Pero allí está. Y acaba de cumplirse con buen éxito la edición número 21, construida con muy escasos apoyos oficiales y privados y con una presencia mayoritaria de artistas llegados desde fuera del país.
Los créditos locales volvieron a ser el guitarrista Nicolás Mora y el contrabajista Popo Romano, dos músicos de frondoso currículum que fueron parte de un combo del Mercosur que también integraron el pianista brasileño David Feldman, el percusionista de Curazao Pernell Saturnino y los argentinos Diego Urcola, un brillante trompetista que hace tiempo sostiene una importante carrera internacional con residencia en Manhattan, y Daniel “Pipi” Piazzolla, baterista de Escalandrum, entre otros proyectos.
Pero el desfile de grandes solistas y directores fue abundante. Los brasileños tuvieron una muy numerosa representación con el baterista Duduka Da Fonseca y su trío, el saxofonista Paulo Levi, la cantante Maucha Adnet, el contrabajista Sergio Brandao, el muy buen baterista Erivelton da Silva, el pianista Alfredo Cardim y varios más. Hubo figuras salientes de la escena norteamericana en los nombres del trompetista y cantante Leroy Jones –que revivió el espíritu de la música de su ciudad New Orleans–, el clarinetista y saxofonista Ken Peplowski al frente de un cuarteto, el pianista Orrin Evans –con un homenaje a Erroll Garner–, el pianista Alex Brown, el muy dúctil baterista Eric Doob, el saxofonista Walt Weiskopf, etc.

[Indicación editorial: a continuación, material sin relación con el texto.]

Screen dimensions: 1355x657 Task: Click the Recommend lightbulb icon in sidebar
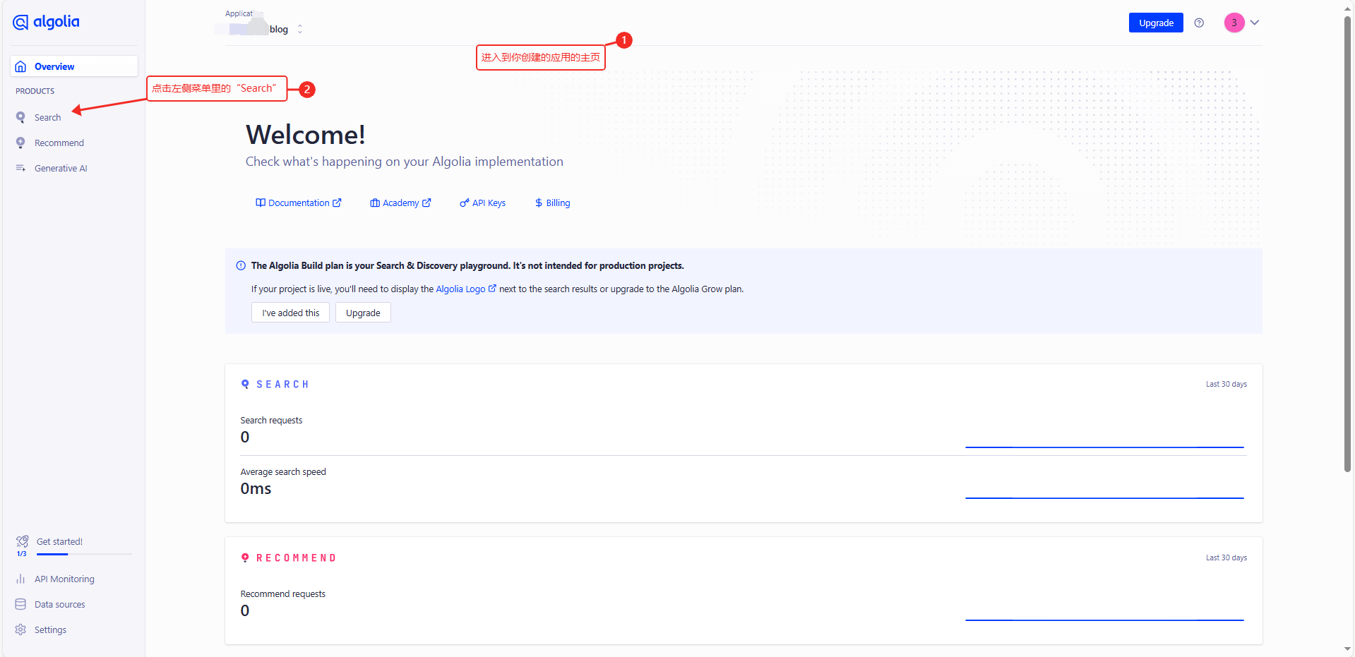(x=20, y=143)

Pero este 21° festival trajo otras muy gratas sorpresas, como la presencia del armoniquista alemán Hendrik Meurkens en un tributo a Toots Thilemans, el oriundo de las Islas Vírgenes Victor Provost, tocador del no tan habitual “steel pan”, la trombonista finlandesa Katya Toivola, el contrabajista japonés Nabu Ozaki o el ya habitué saxofonista canadiense Grant Stewart.
Como siempre desde hace dos décadas, hay sin embargo un nombre que resume casi todo lo que sucede sobre el escenario al aire libre de Punta Ballena, y es el del saxofonista y clarinetista cubano/norteamericano Paquito D’Rivera, director artístico, animador, participante de muchos de los sets como invitado y responsable del cierre, que esta vez estuvo apuntado a su reciente disco con música de Armando Manzanero.